Conclusion: Give AI the Best Tools
The rise of capable agents doesn’t mean semantic search is dead. It means agents need better search tools. Combining a semantic tool like mgrep with an exact-match tool like grep gives an agent a far more powerful and efficient way to understand a codebase.
The key takeaways are:
Agentic search needs semantic search. Relying on grep alone is slow, expensive, and leads to lower-quality results for complex tasks.

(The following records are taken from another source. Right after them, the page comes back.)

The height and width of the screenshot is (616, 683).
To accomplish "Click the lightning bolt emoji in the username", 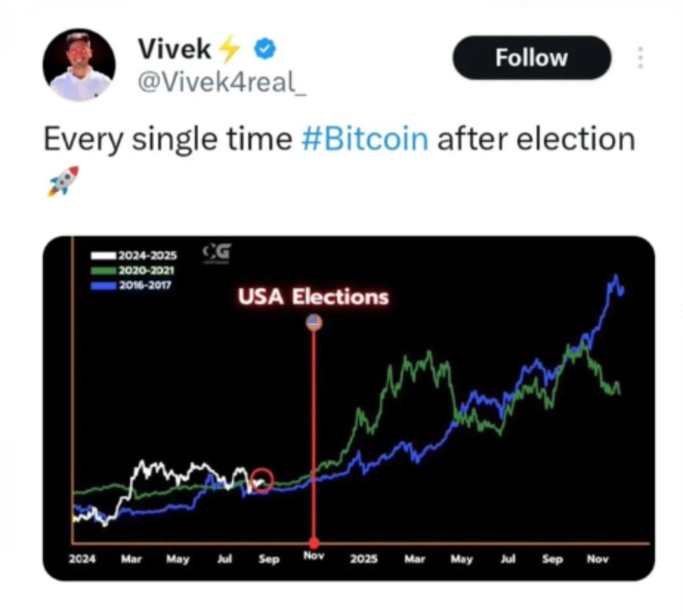I will [229, 48].
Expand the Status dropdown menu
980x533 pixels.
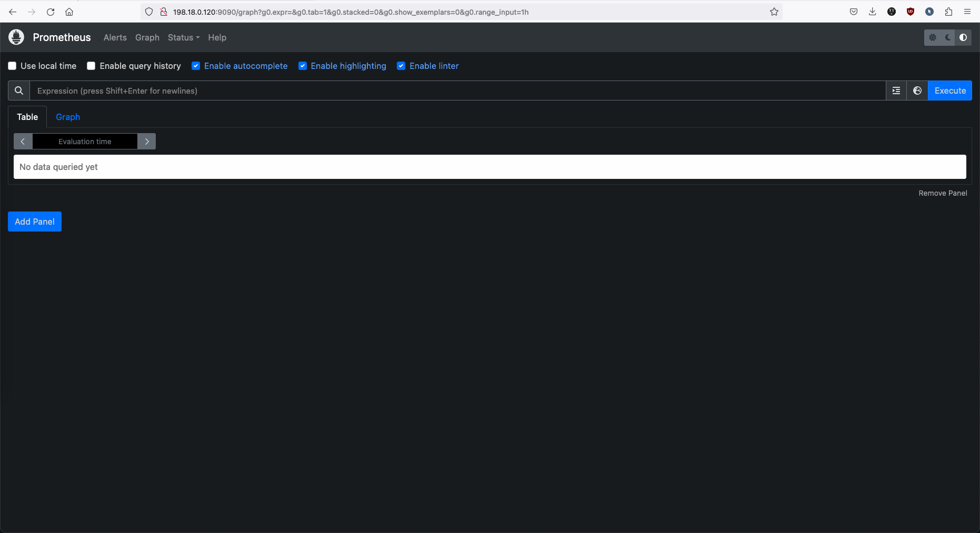(183, 37)
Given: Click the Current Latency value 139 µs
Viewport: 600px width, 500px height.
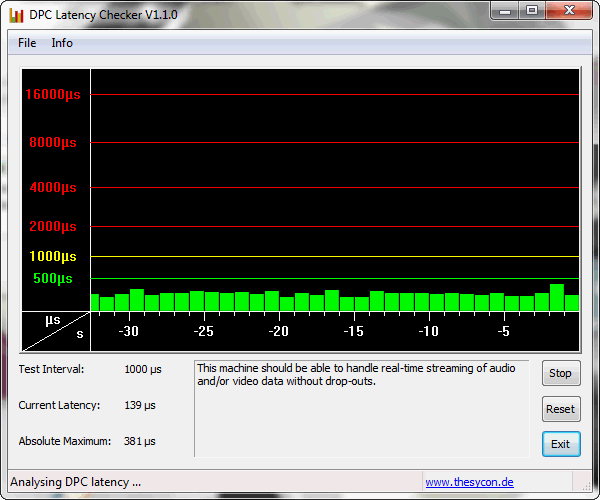Looking at the screenshot, I should pyautogui.click(x=139, y=405).
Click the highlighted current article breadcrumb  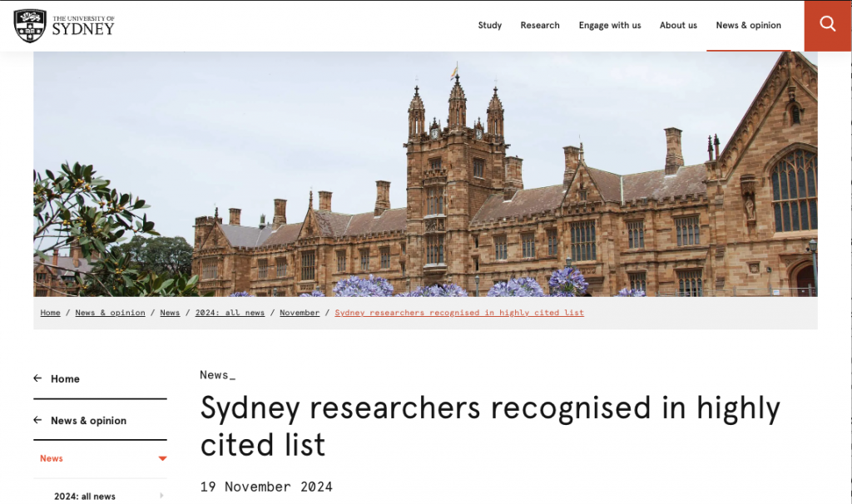[459, 313]
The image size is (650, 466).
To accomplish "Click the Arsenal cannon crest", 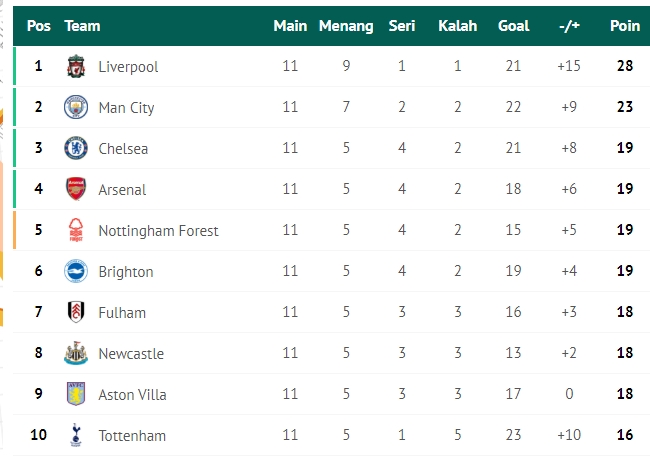I will [76, 189].
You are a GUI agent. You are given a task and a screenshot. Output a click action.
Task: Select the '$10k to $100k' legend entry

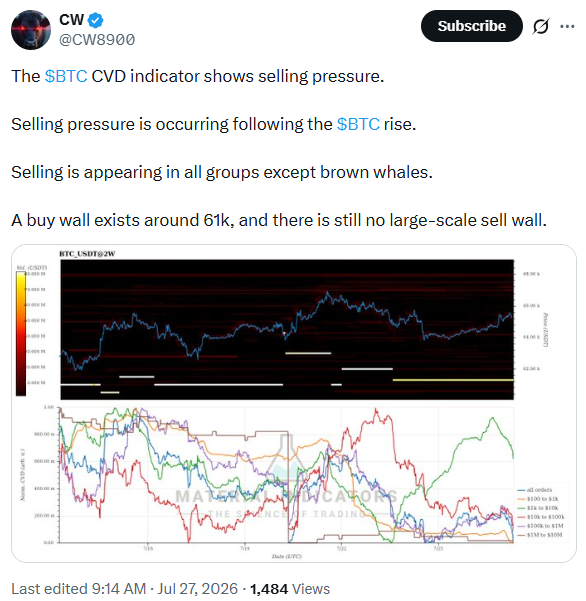(541, 517)
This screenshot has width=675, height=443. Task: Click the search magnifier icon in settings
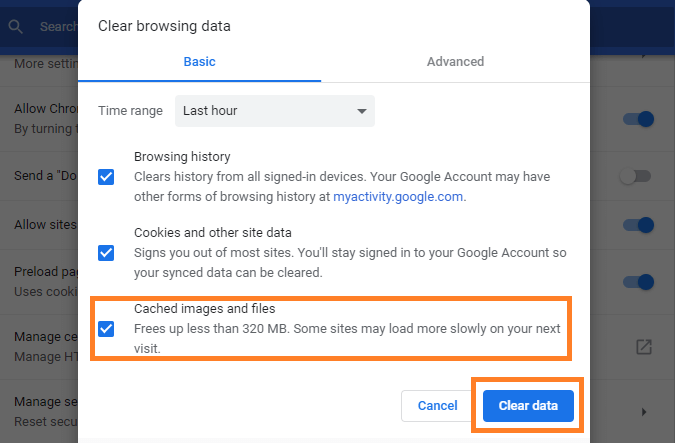pyautogui.click(x=15, y=27)
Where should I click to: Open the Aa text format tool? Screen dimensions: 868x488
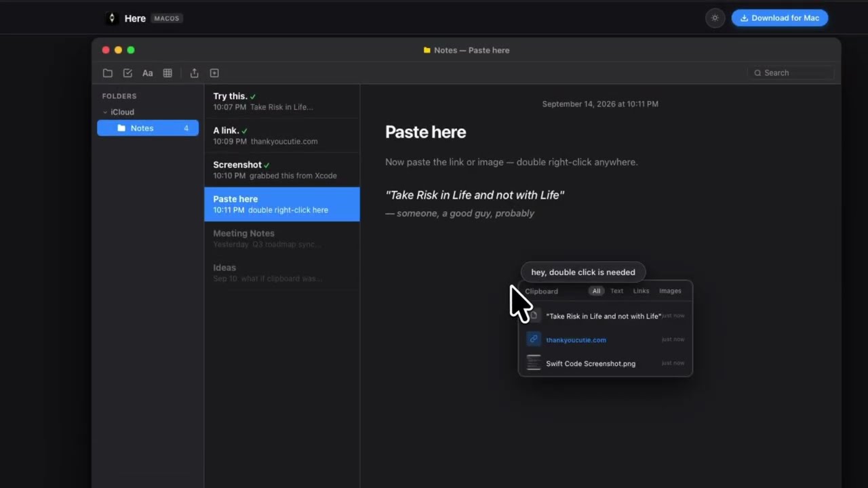[147, 73]
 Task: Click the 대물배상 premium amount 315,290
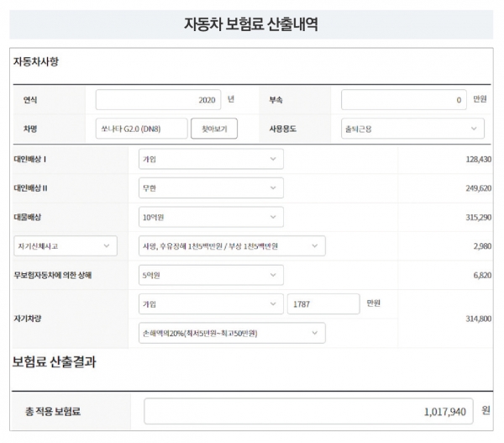[476, 217]
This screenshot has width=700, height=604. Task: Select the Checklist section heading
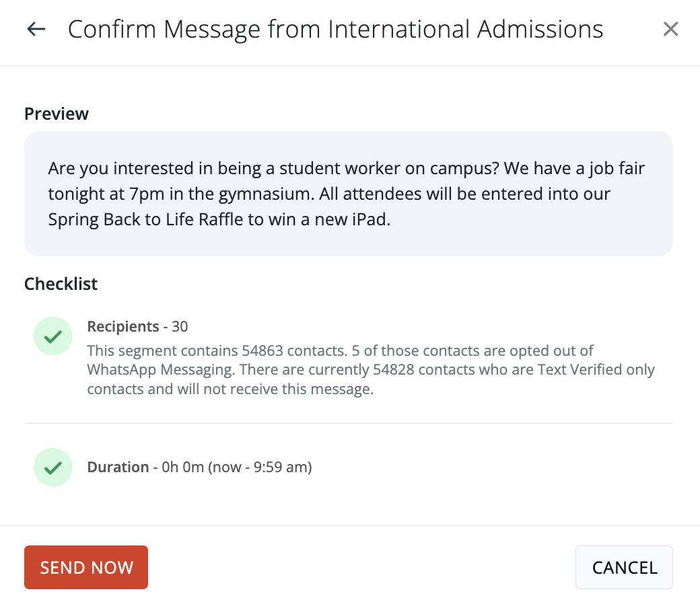61,284
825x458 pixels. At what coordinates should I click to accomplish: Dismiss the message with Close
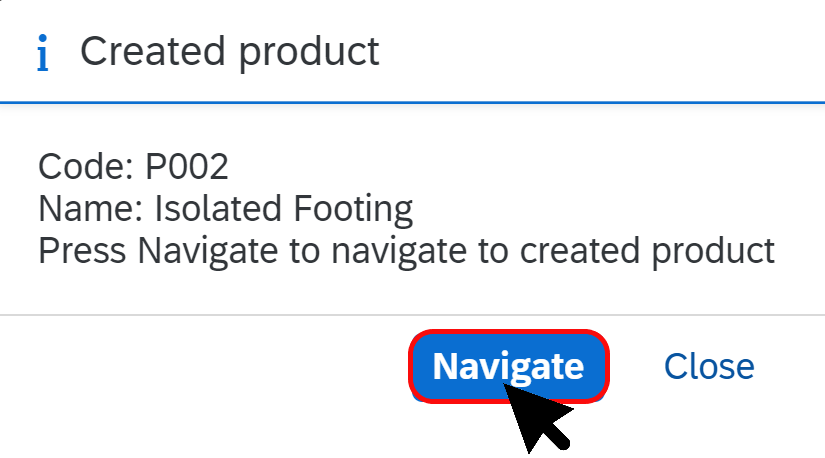click(x=709, y=366)
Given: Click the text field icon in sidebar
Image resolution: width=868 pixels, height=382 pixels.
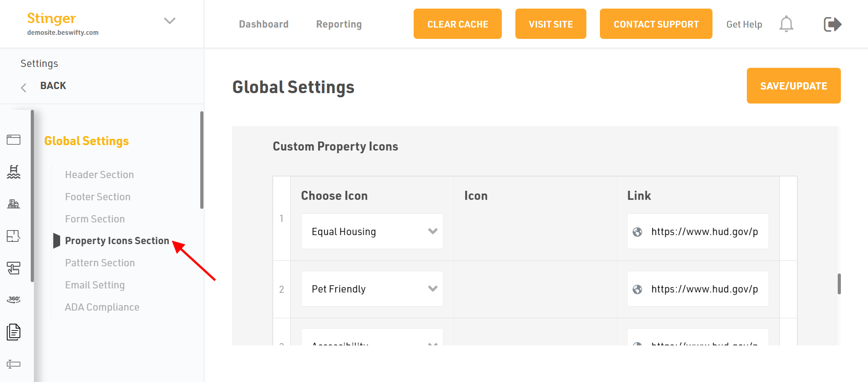Looking at the screenshot, I should coord(14,364).
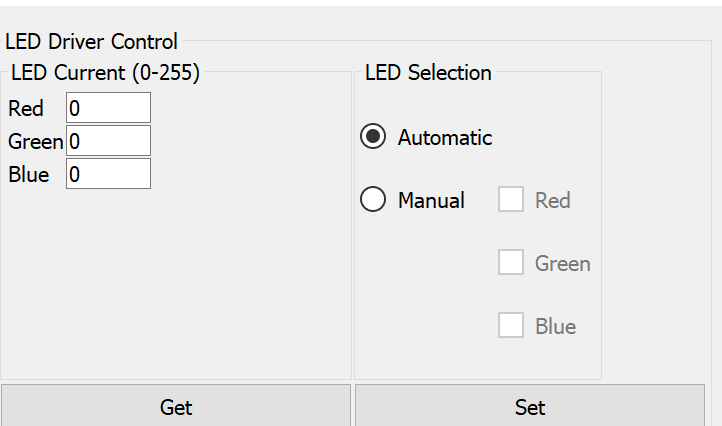The image size is (722, 426).
Task: Click the "Blue" label beside the current field
Action: [x=28, y=175]
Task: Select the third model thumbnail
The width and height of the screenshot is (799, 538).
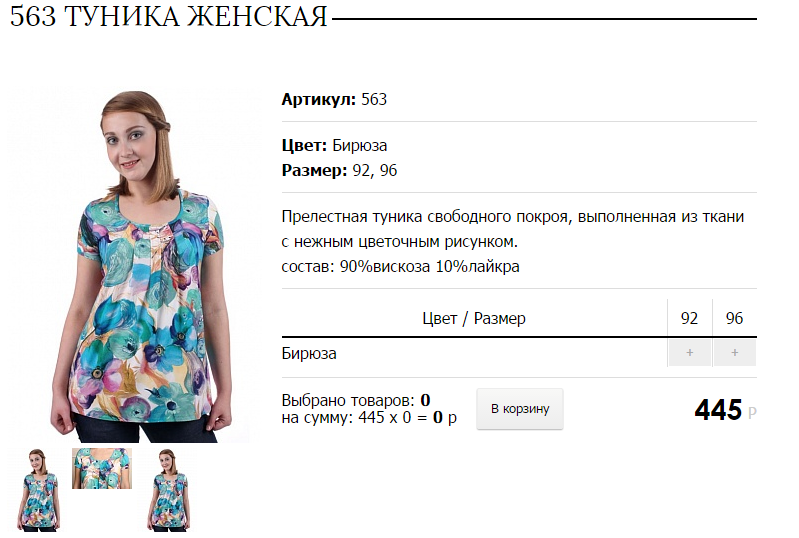Action: pos(168,490)
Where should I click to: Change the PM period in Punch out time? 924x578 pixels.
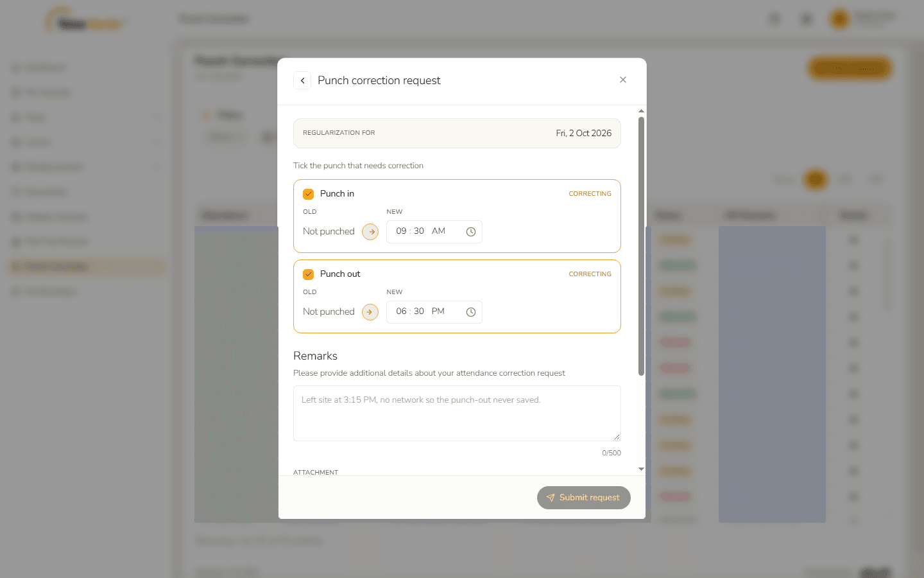click(438, 311)
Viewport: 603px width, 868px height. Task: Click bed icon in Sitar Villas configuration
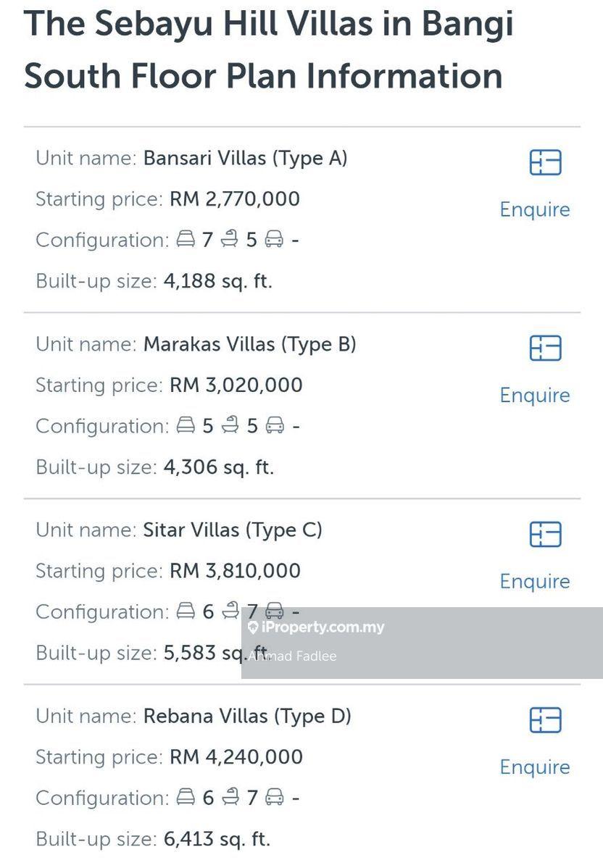click(x=186, y=612)
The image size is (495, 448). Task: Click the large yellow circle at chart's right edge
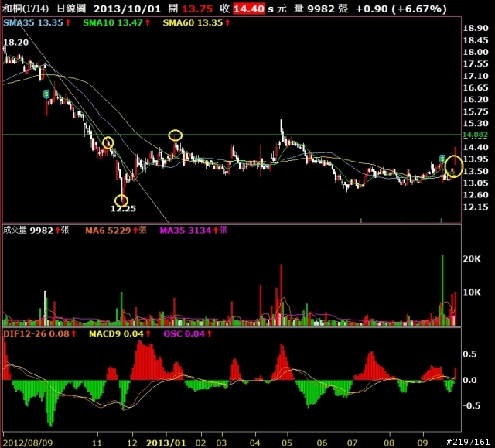(x=454, y=166)
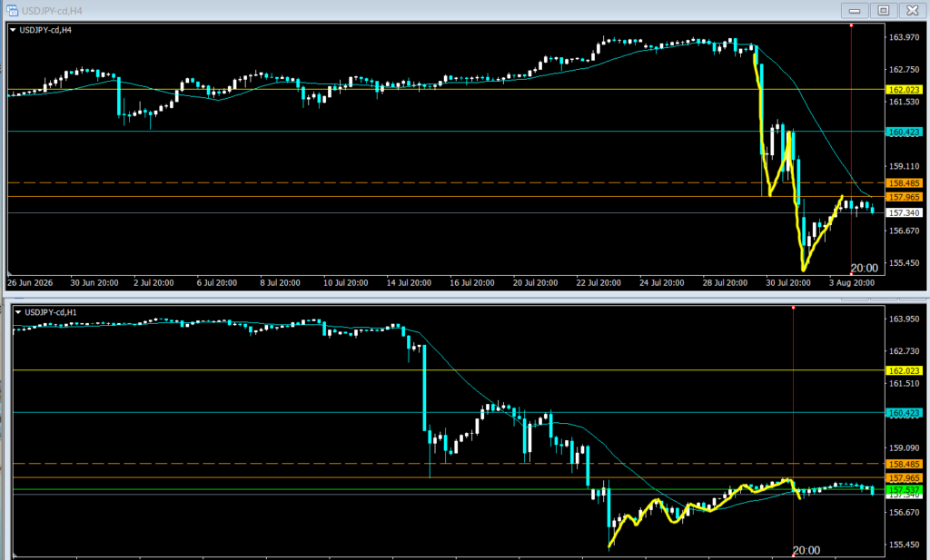
Task: Click the 30 Jul 20:00 time axis label
Action: click(x=787, y=282)
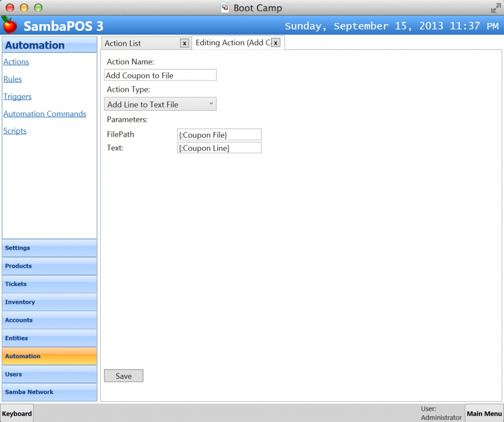
Task: Open the Settings section in sidebar
Action: coord(49,248)
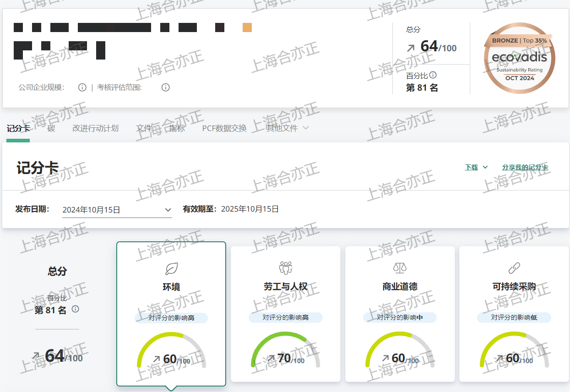
Task: Select the 劳工与人权 score card
Action: point(285,314)
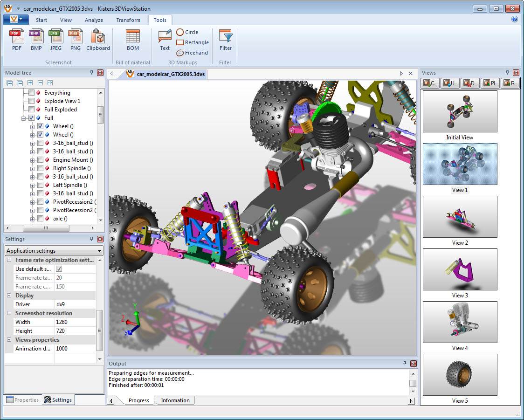
Task: Open the Analyze ribbon tab
Action: click(94, 20)
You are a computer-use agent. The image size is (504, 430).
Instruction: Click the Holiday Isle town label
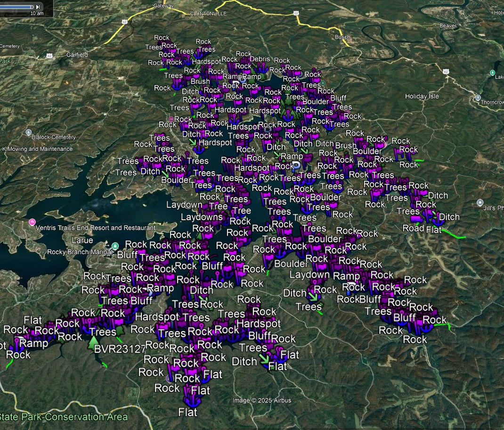point(422,96)
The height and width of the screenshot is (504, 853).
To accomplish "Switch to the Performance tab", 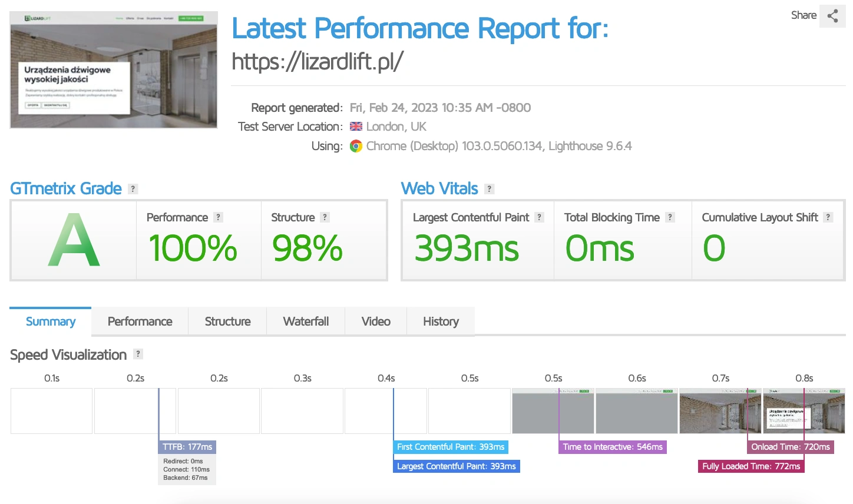I will [x=140, y=321].
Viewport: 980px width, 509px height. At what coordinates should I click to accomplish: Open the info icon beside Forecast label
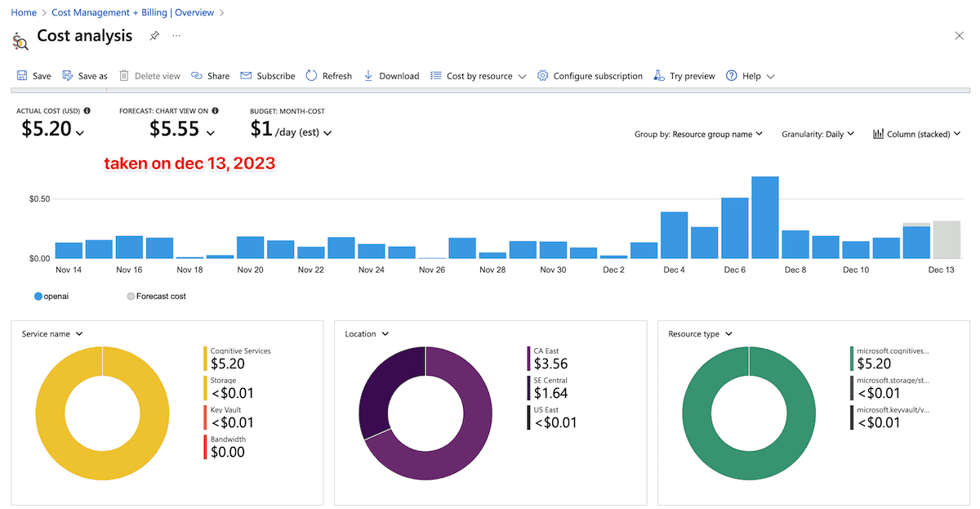pos(216,110)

Better tools lead to better agents.
mgrepimproves agent performance by reducing token usage, increasing speed, and providing more relevant context.The future is multimodal. As agents become more capable of understanding different data types, their tools must keep up. Native search across code, PDFs, and images is a significant advantage.
No matter how advanced AI agents become, their performance will always be constrained by the quality of their tools. Search is a fundamental part of the coding process, and it shouldn’t be the bottleneck.
Q&A Highlights
We ended with a few questions from the audience:
Multilingual Support: Mixedbread’s models are multilingual by default, supporting languages like Arabic, Chinese, and Korean. Search the gallery of art search demo in different languages!
Cost: Indexing is priced per token. As an example, indexing the entire React codebase (6M+ tokens) costs roughly $20. For large-scale use, the team is open to discussing discounts.
Engineering Optimizations: The impressive latency is due to deep research in quantization and a fully optimized, end-to-end pipeline. The team plans to release more blog posts detailing these engineering efforts.












Great walkthrough of mgrep. The grep vs semantic search debate misses the point: its about matching the right tool to the task. The 53% token reduction is huge but what stood out is the multi-vector approach for representing every word individually. Most people are still thinking in terms of chunk-level embeddings, which is why they hit quality cielings. This granularity could be a real game changer for codebases with dense context dependencies.